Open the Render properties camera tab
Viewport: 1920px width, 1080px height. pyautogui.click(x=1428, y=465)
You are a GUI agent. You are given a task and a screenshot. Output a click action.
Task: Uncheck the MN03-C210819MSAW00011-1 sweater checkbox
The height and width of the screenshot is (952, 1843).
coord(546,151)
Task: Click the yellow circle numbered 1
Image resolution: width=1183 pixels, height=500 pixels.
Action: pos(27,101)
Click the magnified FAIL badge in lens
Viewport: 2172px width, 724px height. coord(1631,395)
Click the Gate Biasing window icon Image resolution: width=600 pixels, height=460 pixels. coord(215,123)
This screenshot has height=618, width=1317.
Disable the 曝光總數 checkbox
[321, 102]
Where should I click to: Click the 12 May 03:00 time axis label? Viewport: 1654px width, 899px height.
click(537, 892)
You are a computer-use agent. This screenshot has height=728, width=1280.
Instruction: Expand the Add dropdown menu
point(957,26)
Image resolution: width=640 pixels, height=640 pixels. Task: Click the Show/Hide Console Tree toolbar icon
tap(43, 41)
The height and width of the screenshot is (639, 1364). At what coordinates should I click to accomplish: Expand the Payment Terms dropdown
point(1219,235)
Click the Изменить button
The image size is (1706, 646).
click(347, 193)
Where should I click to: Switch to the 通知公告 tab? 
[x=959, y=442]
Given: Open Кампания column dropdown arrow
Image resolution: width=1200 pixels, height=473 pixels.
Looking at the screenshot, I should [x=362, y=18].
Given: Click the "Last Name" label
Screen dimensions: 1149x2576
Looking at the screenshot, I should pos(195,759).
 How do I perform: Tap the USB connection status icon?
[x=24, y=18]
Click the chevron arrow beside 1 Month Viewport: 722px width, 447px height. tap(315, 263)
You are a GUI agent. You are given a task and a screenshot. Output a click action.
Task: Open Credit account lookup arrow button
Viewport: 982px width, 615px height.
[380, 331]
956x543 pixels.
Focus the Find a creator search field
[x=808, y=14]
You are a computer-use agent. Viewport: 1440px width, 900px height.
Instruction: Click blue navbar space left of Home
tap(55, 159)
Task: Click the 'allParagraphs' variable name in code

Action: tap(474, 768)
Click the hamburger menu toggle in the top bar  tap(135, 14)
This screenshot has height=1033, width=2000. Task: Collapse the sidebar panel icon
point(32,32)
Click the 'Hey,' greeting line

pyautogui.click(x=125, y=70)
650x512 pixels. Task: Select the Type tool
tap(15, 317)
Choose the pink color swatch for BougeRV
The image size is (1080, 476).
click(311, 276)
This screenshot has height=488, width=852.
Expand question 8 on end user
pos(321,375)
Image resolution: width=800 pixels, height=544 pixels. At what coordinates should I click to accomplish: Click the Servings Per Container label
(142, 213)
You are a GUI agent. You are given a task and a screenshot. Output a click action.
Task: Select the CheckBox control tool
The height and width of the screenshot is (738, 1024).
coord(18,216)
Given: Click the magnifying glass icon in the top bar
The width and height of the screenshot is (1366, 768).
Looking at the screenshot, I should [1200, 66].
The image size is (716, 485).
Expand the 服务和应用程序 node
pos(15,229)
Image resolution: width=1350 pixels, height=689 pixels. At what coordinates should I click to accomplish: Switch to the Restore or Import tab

» **EXERCISE PROMPT**
After reading the listing above, print each line back exactly.

» **RESPONSE**
Open the Render properties camera tab
Viewport: 1920px width, 1080px height. pyautogui.click(x=1428, y=465)
You are a GUI agent. You are given a task and a screenshot. Output a click action.
Task: Uncheck the MN03-C210819MSAW00011-1 sweater checkbox
The height and width of the screenshot is (952, 1843).
coord(546,151)
Task: Click the yellow circle numbered 1
Image resolution: width=1183 pixels, height=500 pixels.
Action: pos(27,101)
Click the magnified FAIL badge in lens
Viewport: 2172px width, 724px height. coord(1631,395)
Click the Gate Biasing window icon Image resolution: width=600 pixels, height=460 pixels. coord(215,123)
This screenshot has height=618, width=1317.
Disable the 曝光總數 checkbox
[321, 102]
Where should I click to: Click the 12 May 03:00 time axis label? Viewport: 1654px width, 899px height.
click(537, 892)
You are a computer-use agent. This screenshot has height=728, width=1280.
Instruction: Expand the Add dropdown menu
point(957,26)
Image resolution: width=640 pixels, height=640 pixels. Task: Click the Show/Hide Console Tree toolbar icon
tap(43, 41)
The height and width of the screenshot is (639, 1364). At what coordinates should I click to accomplish: Expand the Payment Terms dropdown
point(1219,235)
Click the Изменить button
The image size is (1706, 646).
click(347, 193)
Where should I click to: Switch to the 通知公告 tab? 
[x=959, y=442]
Given: Open Кампания column dropdown arrow
Image resolution: width=1200 pixels, height=473 pixels.
Looking at the screenshot, I should [x=362, y=18].
Given: Click the "Last Name" label
Screen dimensions: 1149x2576
Looking at the screenshot, I should pos(195,759).
 How do I perform: Tap the USB connection status icon?
[x=24, y=18]
Click the chevron arrow beside 1 Month Viewport: 722px width, 447px height. tap(315, 263)
You are a GUI agent. You are given a task and a screenshot. Output a click action.
Task: Open Credit account lookup arrow button
Viewport: 982px width, 615px height.
[380, 331]
956x543 pixels.
Focus the Find a creator search field
[x=808, y=14]
You are a computer-use agent. Viewport: 1440px width, 900px height.
Instruction: Click blue navbar space left of Home
tap(55, 159)
Task: Click the 'allParagraphs' variable name in code

Action: tap(474, 768)
Click the hamburger menu toggle in the top bar  tap(135, 14)
This screenshot has height=1033, width=2000. Task: Collapse the sidebar panel icon
point(32,32)
Click the 'Hey,' greeting line

pyautogui.click(x=125, y=70)
650x512 pixels. Task: Select the Type tool
tap(15, 317)
Choose the pink color swatch for BougeRV
The image size is (1080, 476).
click(311, 276)
This screenshot has height=488, width=852.
Expand question 8 on end user
pos(321,375)
Image resolution: width=800 pixels, height=544 pixels. At what coordinates should I click to accomplish: Click the Servings Per Container label
(142, 213)
You are a GUI agent. You are given a task and a screenshot. Output a click action.
Task: Select the CheckBox control tool
The height and width of the screenshot is (738, 1024).
coord(18,216)
Given: Click the magnifying glass icon in the top bar
The width and height of the screenshot is (1366, 768).
Looking at the screenshot, I should [1200, 66].
The image size is (716, 485).
Expand the 服务和应用程序 node
pos(15,229)
Image resolution: width=1350 pixels, height=689 pixels. At what coordinates should I click to accomplish: Switch to the Restore or Import tab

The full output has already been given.